In fact one in two households in the urban west had no savings at all, according to the latest ‘Family Resources Survey’.
It showed the urban east was 59 per cent Protestant and 29 per cent Catholic - compared with the urban west which was 29 per cent Protestant and 62 per cent Catholic.
Households in the urban west derived the highest proportion of welfare recipients -- while the rural east had the least.
Urban areas of the west were highest on the list of deprivation while it was lowest in the rural east.
The Belfast area had the largest proportion of households without children, while the rural west had the smallest.
The survey covers the period April 2005 to March 2006.
John Dallat, an SDLP member for East Derry, last night claimed east/west inequalities will get worse after the “most right-wing budget in years” from the northern Executive.

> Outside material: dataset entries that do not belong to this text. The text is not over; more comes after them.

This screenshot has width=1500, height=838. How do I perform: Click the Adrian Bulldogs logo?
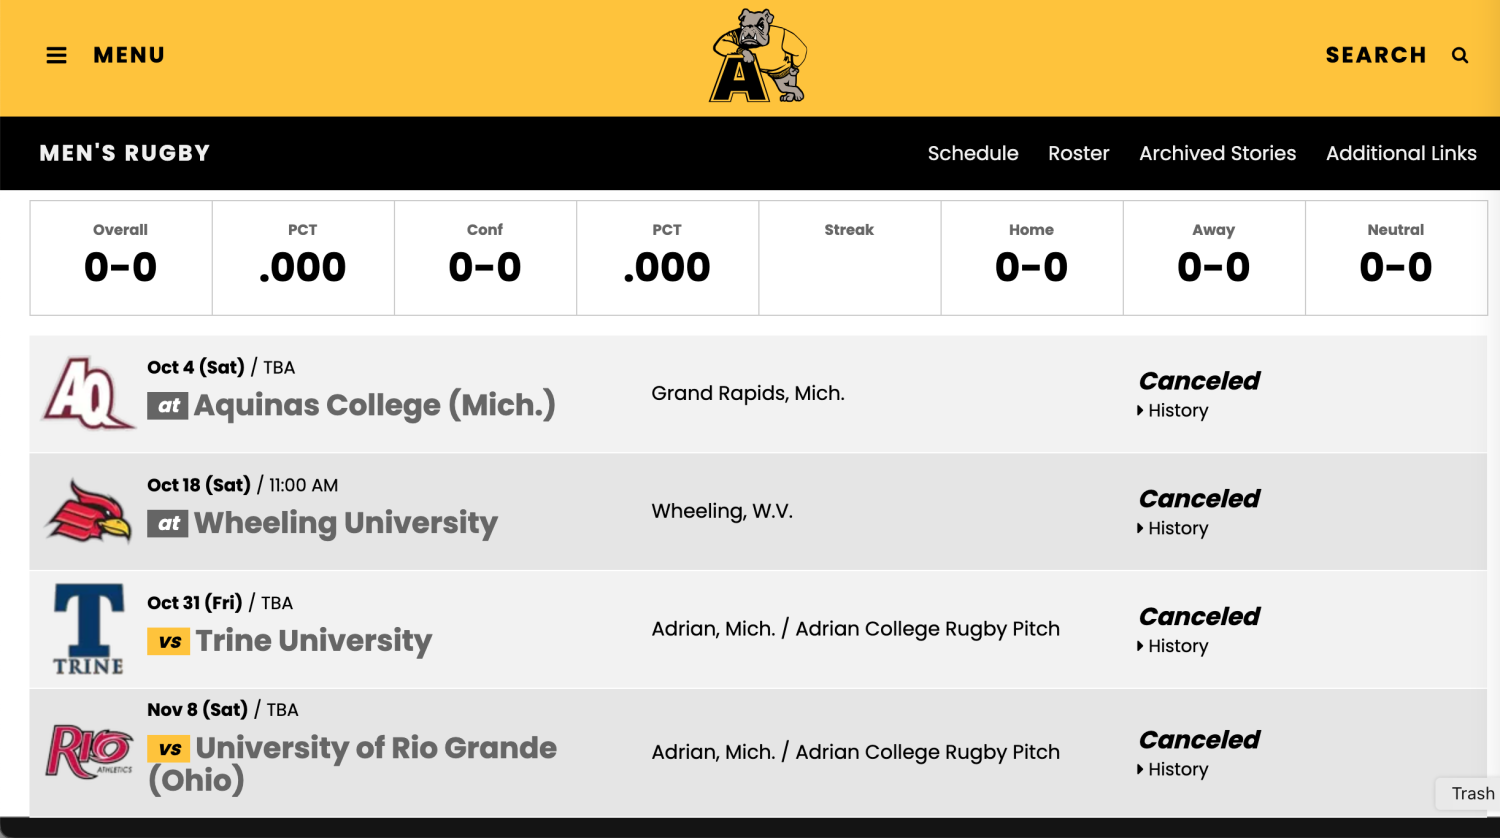758,57
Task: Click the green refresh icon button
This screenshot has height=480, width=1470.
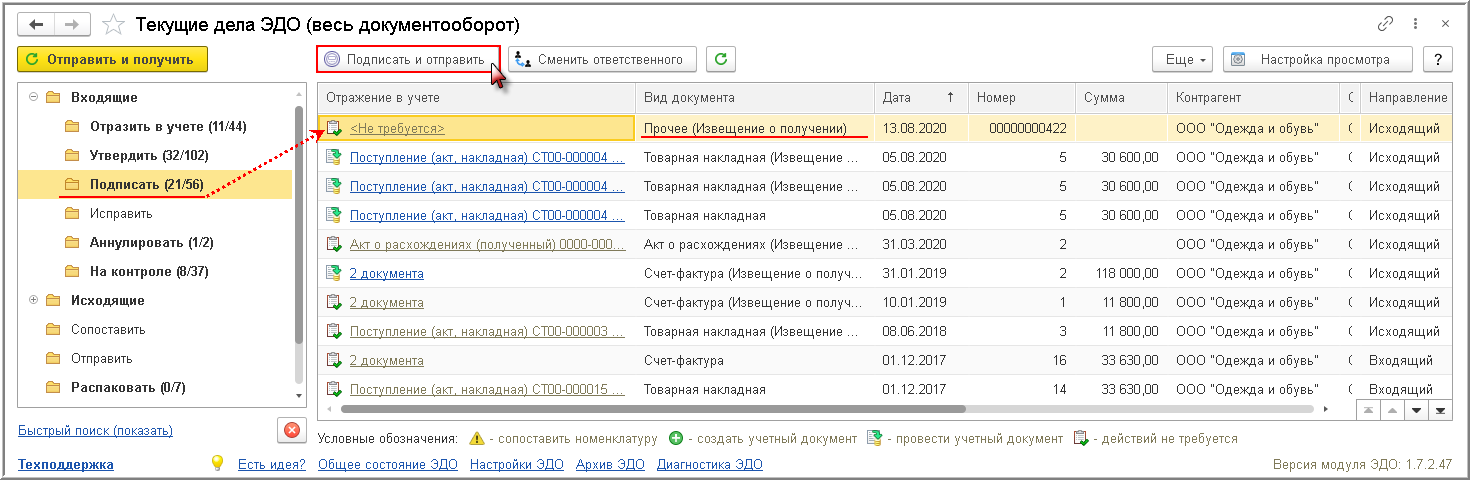Action: click(x=721, y=59)
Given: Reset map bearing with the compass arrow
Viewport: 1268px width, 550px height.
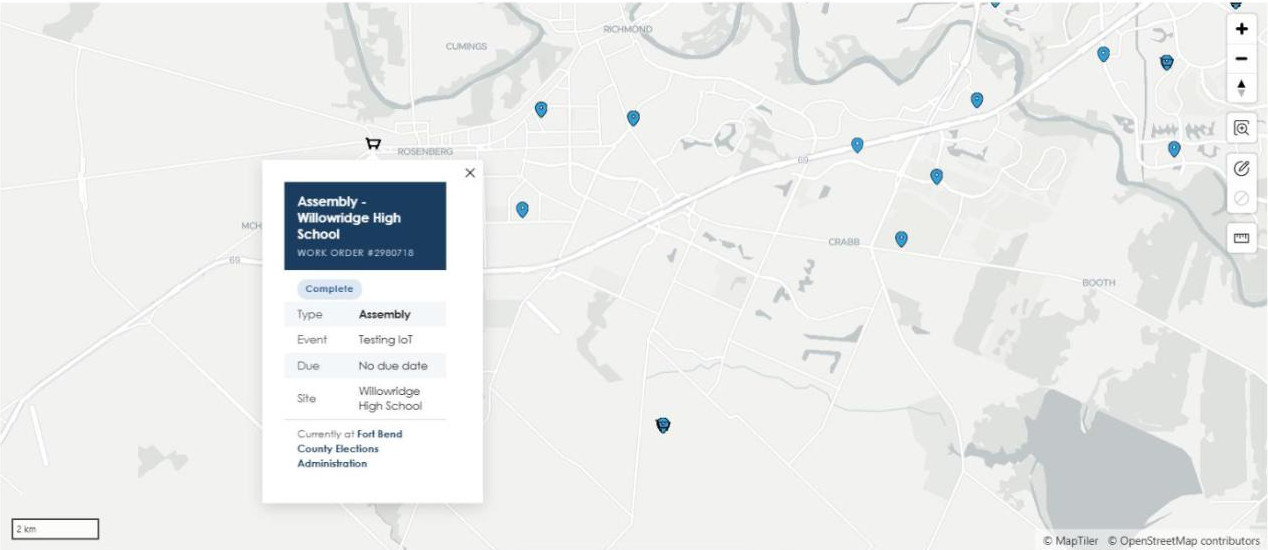Looking at the screenshot, I should coord(1241,88).
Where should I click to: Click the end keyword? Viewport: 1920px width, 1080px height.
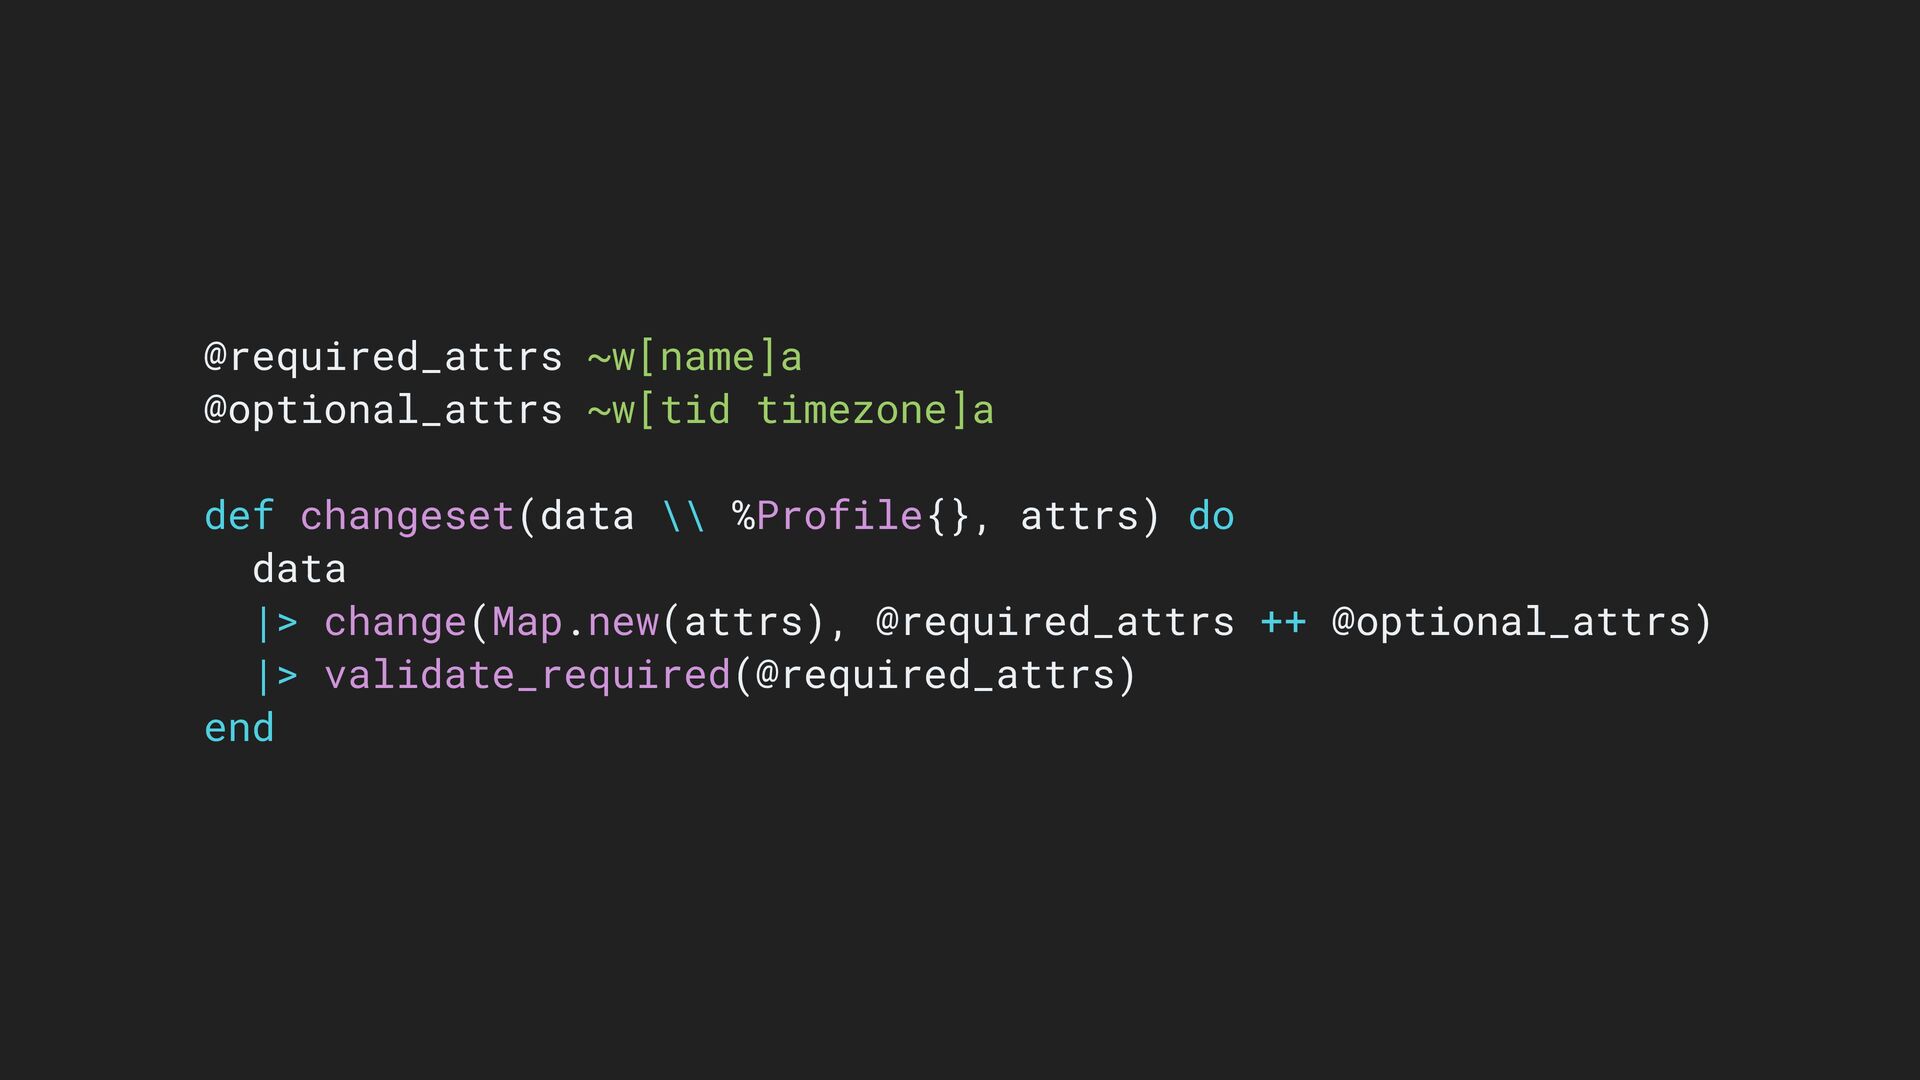click(239, 728)
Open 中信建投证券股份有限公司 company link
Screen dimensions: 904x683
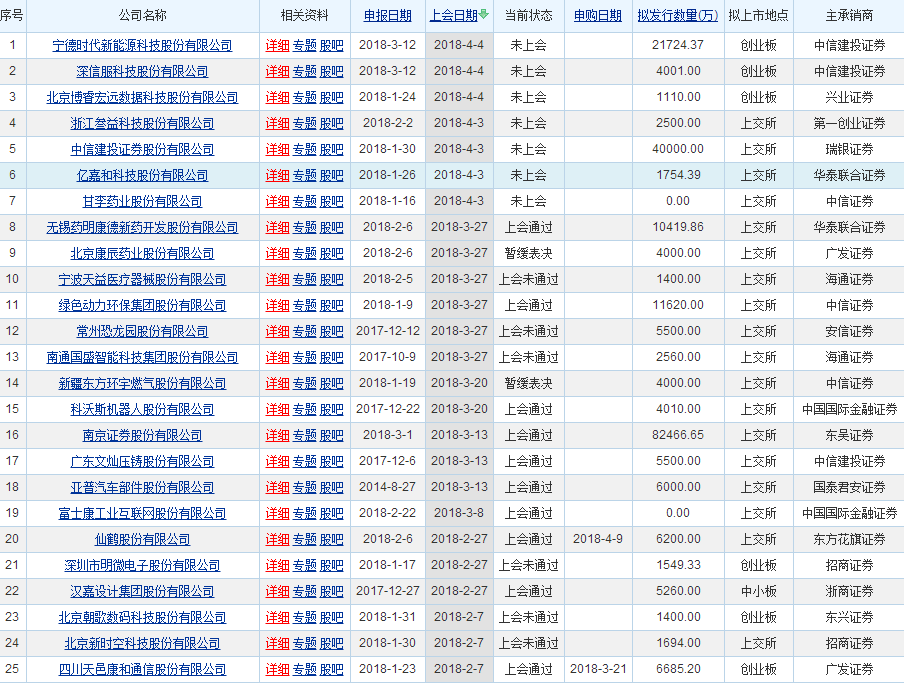click(142, 149)
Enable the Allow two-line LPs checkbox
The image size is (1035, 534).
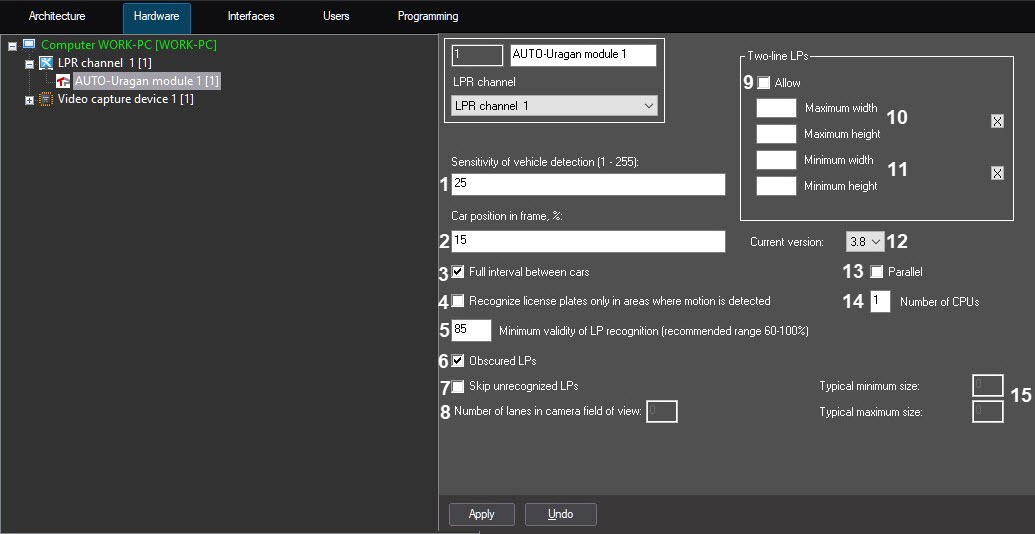(764, 83)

However, Sinn Féin assembly member John O’Dowd insisted the budget had included funding to target areas of social need and the east/west divide could not “be eradicated overnight”.
“If John Dallat believes that 80 years of underfunding and division can be eradicated by just one budget then he’s lost the plot,” he said.
“Everyone accepts that the British government’s funding of the north is completely insufficient. What all the parties have to work out now is how to ensure new streams of revenue.”